# Back from SC doe management hunt...No doe...



## FLTrapper (Feb 24, 2010)

But, I got a buck! I did not actually_ intend_ to get a buck, but it was nearly dark when I saw and shot him, that I seriously did_ not_ see the antlers for some reason! He was about 80 yards away and grazing, when I took the shot. (I was using my friend's .243) I only realized it was a buck when the guides dragged him out of the woods. He had only run about 40 yards in before dropping. I was surprized he even ran at all. Both lungs were gone, and the shoulders were busted.

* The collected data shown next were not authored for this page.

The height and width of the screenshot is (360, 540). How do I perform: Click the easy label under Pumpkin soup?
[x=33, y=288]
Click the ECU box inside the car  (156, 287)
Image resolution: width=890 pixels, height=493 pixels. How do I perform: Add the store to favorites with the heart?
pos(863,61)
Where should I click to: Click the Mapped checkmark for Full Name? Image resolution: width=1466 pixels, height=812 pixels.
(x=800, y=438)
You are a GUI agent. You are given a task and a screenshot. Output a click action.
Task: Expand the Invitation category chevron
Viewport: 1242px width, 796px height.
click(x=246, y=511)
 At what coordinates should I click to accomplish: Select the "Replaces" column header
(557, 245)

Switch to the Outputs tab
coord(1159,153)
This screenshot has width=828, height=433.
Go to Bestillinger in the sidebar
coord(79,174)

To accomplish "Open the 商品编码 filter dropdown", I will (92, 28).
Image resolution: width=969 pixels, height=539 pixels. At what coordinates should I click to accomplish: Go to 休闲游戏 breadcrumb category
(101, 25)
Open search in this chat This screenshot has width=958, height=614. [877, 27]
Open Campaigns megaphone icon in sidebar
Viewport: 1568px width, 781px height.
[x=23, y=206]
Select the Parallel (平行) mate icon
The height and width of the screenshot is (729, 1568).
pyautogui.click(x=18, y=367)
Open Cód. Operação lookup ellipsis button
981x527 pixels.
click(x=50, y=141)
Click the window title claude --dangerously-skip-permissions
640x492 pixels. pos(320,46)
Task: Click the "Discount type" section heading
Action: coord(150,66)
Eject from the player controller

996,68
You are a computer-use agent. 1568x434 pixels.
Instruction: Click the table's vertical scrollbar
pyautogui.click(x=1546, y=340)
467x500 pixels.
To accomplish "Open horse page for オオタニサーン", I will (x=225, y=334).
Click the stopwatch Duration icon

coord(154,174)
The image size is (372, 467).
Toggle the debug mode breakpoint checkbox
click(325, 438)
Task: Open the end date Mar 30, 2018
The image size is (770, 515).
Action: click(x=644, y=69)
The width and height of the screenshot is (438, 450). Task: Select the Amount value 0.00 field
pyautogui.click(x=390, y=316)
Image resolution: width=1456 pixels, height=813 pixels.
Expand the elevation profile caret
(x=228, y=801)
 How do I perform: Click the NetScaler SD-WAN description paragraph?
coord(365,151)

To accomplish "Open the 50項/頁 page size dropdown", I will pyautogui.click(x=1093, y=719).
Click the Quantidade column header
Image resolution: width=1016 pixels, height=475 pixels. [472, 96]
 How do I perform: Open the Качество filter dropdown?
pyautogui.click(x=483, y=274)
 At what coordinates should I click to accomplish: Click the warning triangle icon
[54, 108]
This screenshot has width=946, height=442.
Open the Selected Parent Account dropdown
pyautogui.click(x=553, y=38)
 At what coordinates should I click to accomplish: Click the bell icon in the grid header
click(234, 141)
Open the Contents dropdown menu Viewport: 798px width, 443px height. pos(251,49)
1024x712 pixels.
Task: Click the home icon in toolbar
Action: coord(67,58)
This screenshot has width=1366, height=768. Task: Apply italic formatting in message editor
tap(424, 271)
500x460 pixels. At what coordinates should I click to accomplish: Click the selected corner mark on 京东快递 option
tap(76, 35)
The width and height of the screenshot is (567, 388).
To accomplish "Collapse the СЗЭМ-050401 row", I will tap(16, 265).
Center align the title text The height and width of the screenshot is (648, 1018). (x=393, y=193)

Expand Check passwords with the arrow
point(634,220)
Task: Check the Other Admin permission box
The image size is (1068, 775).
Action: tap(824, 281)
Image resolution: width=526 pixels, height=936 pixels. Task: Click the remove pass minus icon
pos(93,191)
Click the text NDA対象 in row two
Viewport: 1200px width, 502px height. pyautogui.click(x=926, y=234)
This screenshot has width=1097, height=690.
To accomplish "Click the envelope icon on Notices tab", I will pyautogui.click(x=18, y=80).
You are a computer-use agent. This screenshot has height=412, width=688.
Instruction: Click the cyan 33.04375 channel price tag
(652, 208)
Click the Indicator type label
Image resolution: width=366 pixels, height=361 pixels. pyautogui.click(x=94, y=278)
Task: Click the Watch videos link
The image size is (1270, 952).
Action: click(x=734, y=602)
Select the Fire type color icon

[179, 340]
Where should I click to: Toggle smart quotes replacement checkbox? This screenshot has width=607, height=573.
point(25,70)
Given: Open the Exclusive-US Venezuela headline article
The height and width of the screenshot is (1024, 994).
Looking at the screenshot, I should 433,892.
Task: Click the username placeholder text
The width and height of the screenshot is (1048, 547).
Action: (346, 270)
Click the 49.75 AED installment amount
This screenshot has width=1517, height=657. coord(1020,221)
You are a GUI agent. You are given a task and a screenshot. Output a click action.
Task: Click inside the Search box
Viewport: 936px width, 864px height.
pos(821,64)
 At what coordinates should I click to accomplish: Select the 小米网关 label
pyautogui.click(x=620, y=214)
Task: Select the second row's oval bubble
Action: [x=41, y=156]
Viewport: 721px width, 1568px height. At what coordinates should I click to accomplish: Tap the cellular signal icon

Small as he was, it was still a legal kill for that area, and it was an amazing experience. SO exciting, to finally get my first deer! He might be a little guy, but he is going on my wall!






​


----------



## bar-d (Feb 3, 2010)

Congratulations FLT, you will always remember your first buck no matter how big or small it might be. .243 is a great caliber. I have killed several deer and a truckload of coyotes with mine.


----------



## TexAgBQ81 (Mar 4, 2010)

yes congrats. many people are supprised at how much of a will to "live" or will to "get away from danger" a whitetail has making them escape into the brush. glad you found him. you did from the looks of it only need a single shot. he looks as though he was very healthy also.


----------



## youngdon (Mar 10, 2010)

Congratulations to you, FLT !! Be sure to post some pics of the finished mount.


----------



## hassell (Feb 9, 2010)

Awesome FLT, not that we can't tell from your grin how happy you are, as for mounting I would say its about ready by how stiff looking it looks all stretched out like a Grey hound racer.


----------



## SWAMPBUCK10PT (Apr 5, 2010)

Thanks for shar'en story and pic---Congrads on your first BUCK--Good shoot'en


----------



## FLTrapper (Feb 24, 2010)

Thanks, I'll be sure to post pics of the mount when I get it done. And the reason he looks so stiff in the picture, is because they put him in a meat cooler overnight so we could do all the skinning/quartering the next morning. It was pretty late when we got back to the lodge, since 2 other ladies in my group got does that same evening and we had to recover them all. It was a successful hunt!


----------



## hassell (Feb 9, 2010)

Do you have to use guides to hunt or can you just purchase an non-res. license and go out on your own with or without a state resident?


----------



## On a call (Mar 3, 2010)

Hassell I may be mistaken but you do not need a guide, or at least required. Many of the states do have an early doe season trying to limit the doe heard.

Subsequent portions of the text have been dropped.